For those of us old enough to remember the 1973 oil crisis, the price per barrel of oil looks set to touch the (inflation-adjusted) equivalent of those heady heights. Yet this time, it's not an embargo causing the panic – it's our fickle friend, the global market.
And which one of us isn't in some way feeling the pinch, whether it's petrol at the pump or the rising costs of food and other commodities?
This week the price of Brent Crude (the most significant indicator of oil prices) rose another $4 to $146.34 a barrel in London. To put that into some context, a year ago it was $80 and people had only just began to murmur about it breaking through the $100 barrier.
Meanwhile OPEC (a group that controls rather a lot of the world's oil supply!) believes oil prices could go as high as $170 a barrel in 2008, further adding to our woes.
The AA described the increases as "eyewatering", and estimates that a $2-a-barrel rise in crude oil will add an extra penny on fuel prices at the pump. Unleaded petrol is currently around £1.19 per litre on average, diesel is £1.32, and they're still going up. As a result of the rises, companies and consumers across the world have been suffering under the strain.
So what is keeping oil prices so high? And is there anything we can do (apart from brace ourselves)?

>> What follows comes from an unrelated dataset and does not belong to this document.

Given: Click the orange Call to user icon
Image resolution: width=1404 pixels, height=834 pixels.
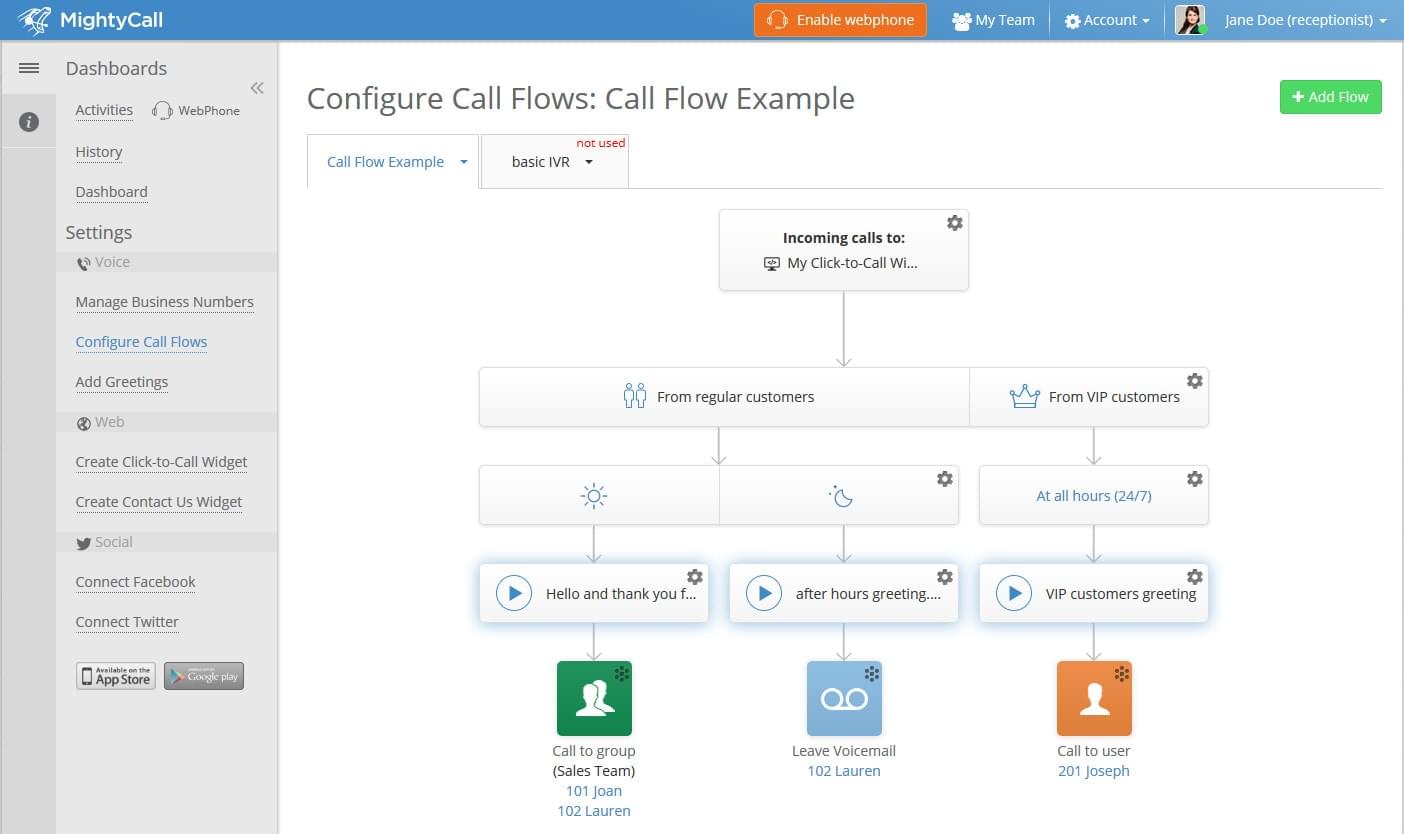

1. FEARS OF DISRUPTION TO SUPPLY AND A GROWTH IN DEMAND
Growth of supply is not keeping pace with the growth in demand. Supplies from Russia and the Middle-East are thought to have peaked and finding new sources of oil is difficult and expensive. Saudi Arabia is thought to have some excess capacity, but is reluctant to boost output substantially.
The demand for oil has also risen by about 3 million barrels a day since 2005 and is expected to rise further, with growth being driven by the rapidly expanding Chinese and Indian markets.
2. WEAK US DOLLAR
The jump in oil prices since 2005 has coincided with the value of the dollar decreasing substantially against other leading currencies.
Financial investors look elsewhere for investment opportunities and oil is often a safe bet – this is compounded by the fact that oil is traded in dollars and so makes oil cheaper to buy. Some analysts believe the US economy is on the brink of a recession and so this has further undermined the dollar – in turn giving oil prices another boost!
3. POLITICAL INSTABILITY
Much of the world's oil is concentrated in volatile regions, for example Nigeria and the Middle East. The instability drives fears of unpredictable disruptions to supply.
Tensions over Iran's nuclear programme are simmering away, and if Israel were to attack Iran's nuclear installations this would cause disruptions to the strategically vital Strait of Hormuz – used to ship 40% of the world's oil.
4. MARKET SPECULATION
Oil exporters say the price of oil is not just due to the basics of supply and demand. Many point the finger at futures traders, who make huge amounts of money speculating on the direction of oil prices. This speculation is currently being investigated by US regulators who are looking for evidence of market manipulation and the IMF who is examining the role of traders in the price spike.
So in short, unless you’re a market speculator or a Middle Eastern politician, there's probably not a lot we can do about the price rises themselves – it seems there's not even much our own Government can do. Or has the time really come where we've simply got to depend less on oil?